▶ **Directions**
Could you repeat the records below exactly, leaving out any pictures?

▶ **Provided records**
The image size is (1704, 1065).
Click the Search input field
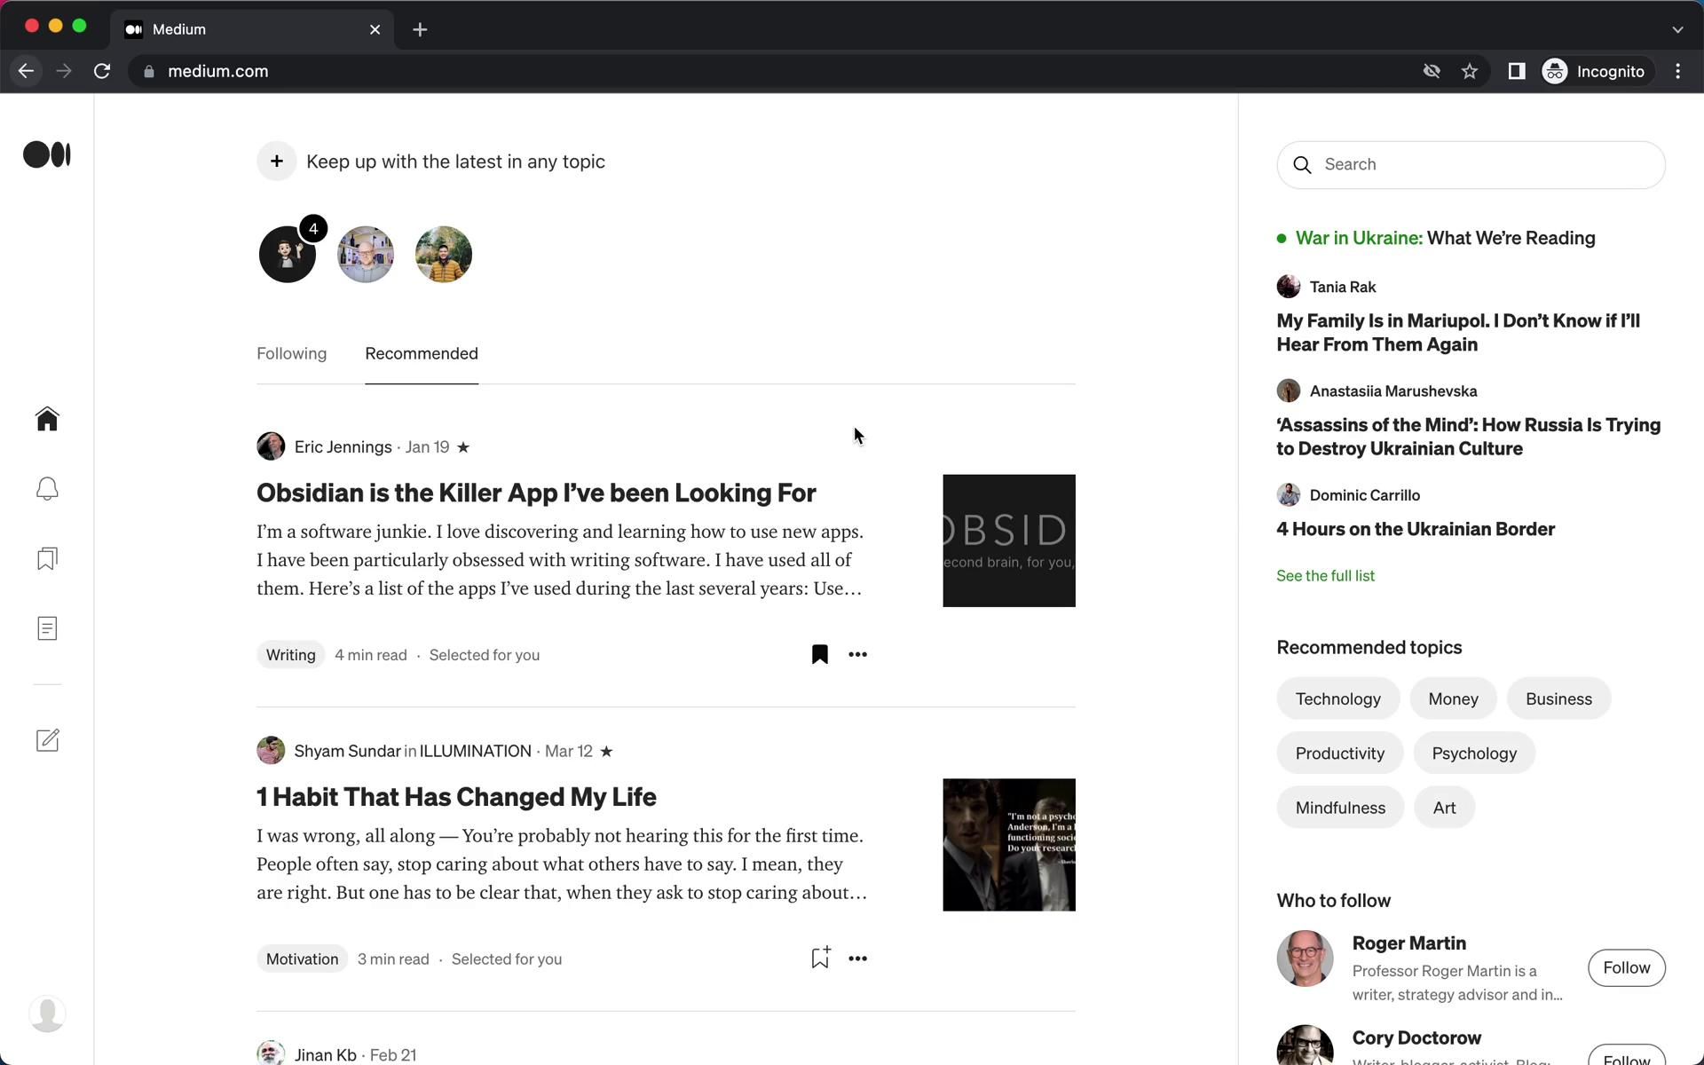[x=1482, y=164]
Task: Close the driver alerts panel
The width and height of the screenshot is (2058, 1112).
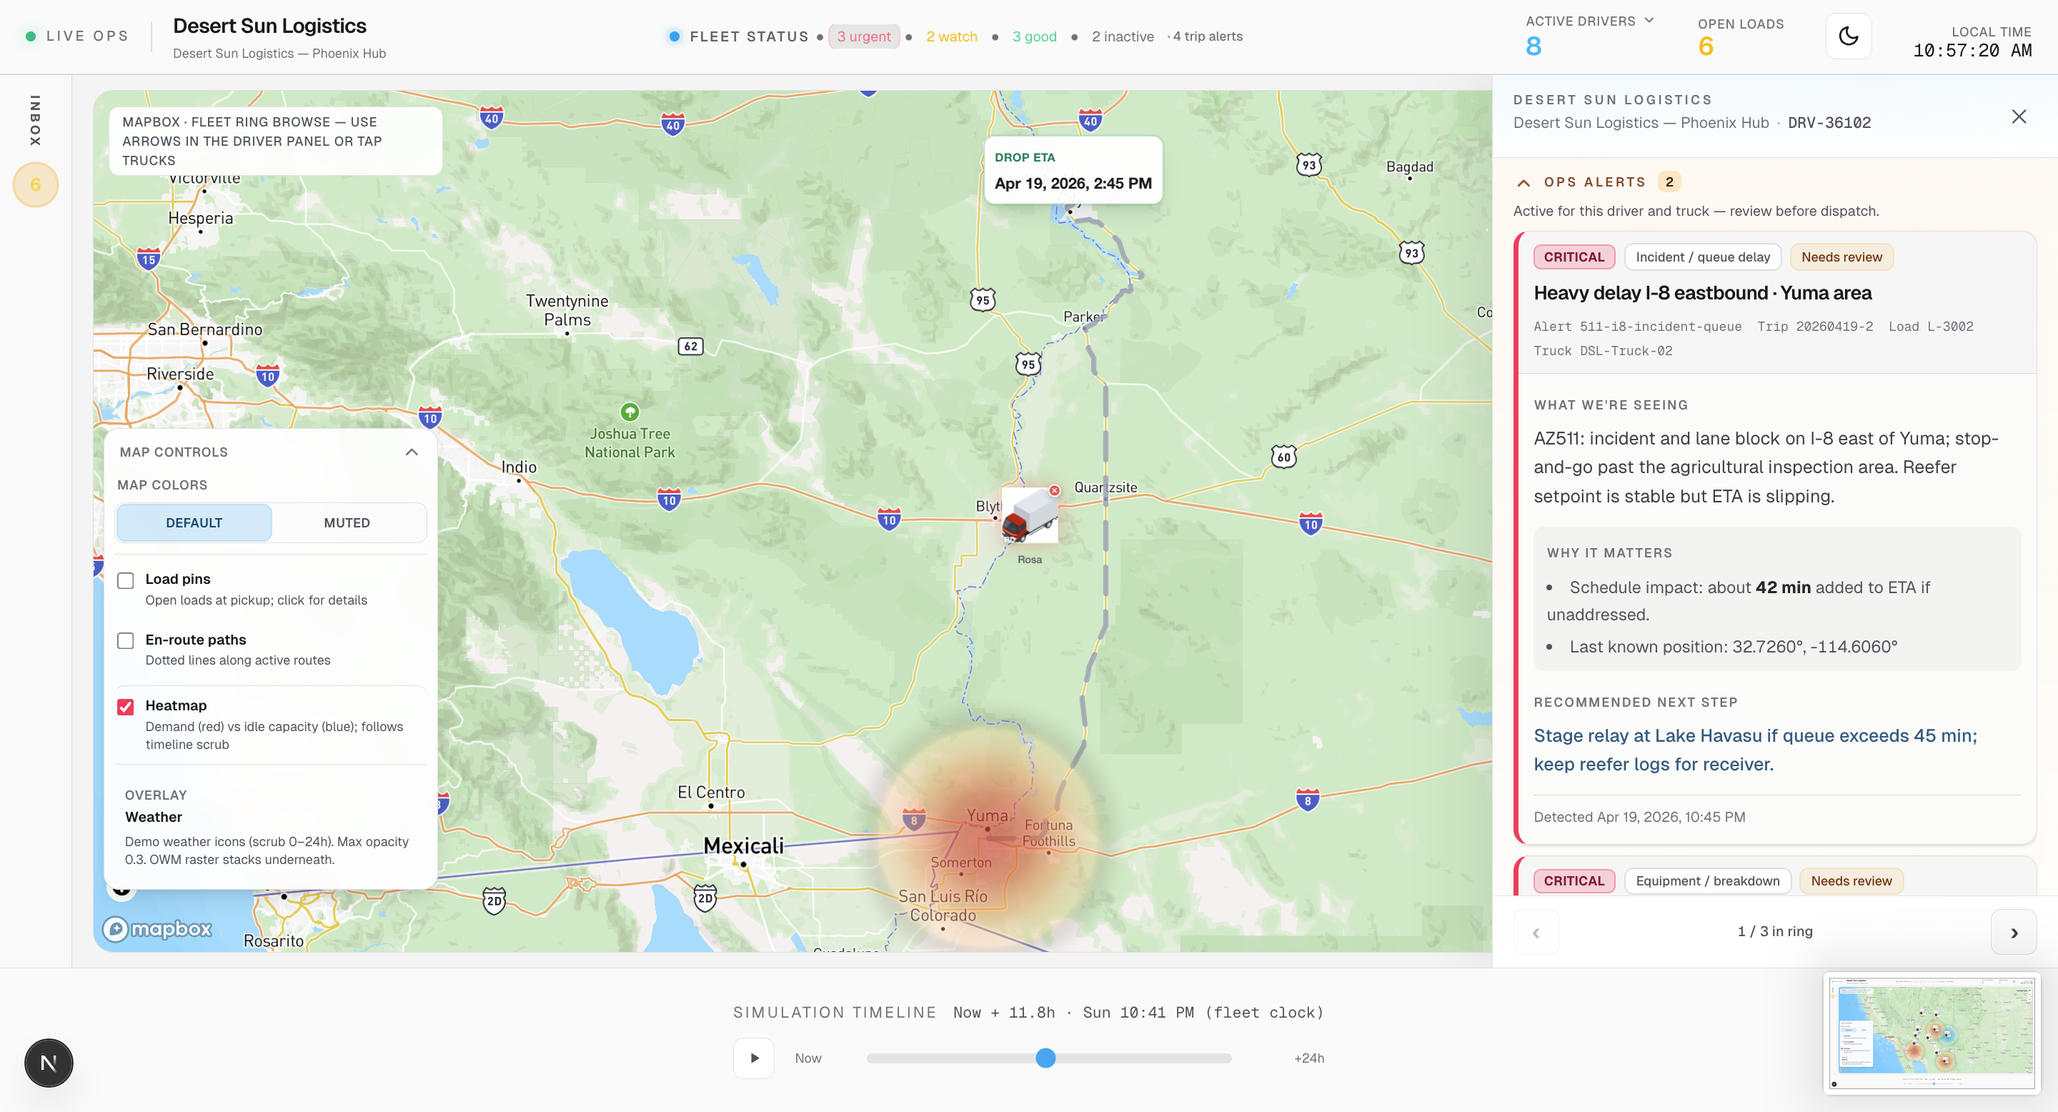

▶ **Answer area**
The image size is (1704, 1065).
Click the Search input field
[x=1482, y=164]
Task: Close the driver alerts panel
The width and height of the screenshot is (2058, 1112).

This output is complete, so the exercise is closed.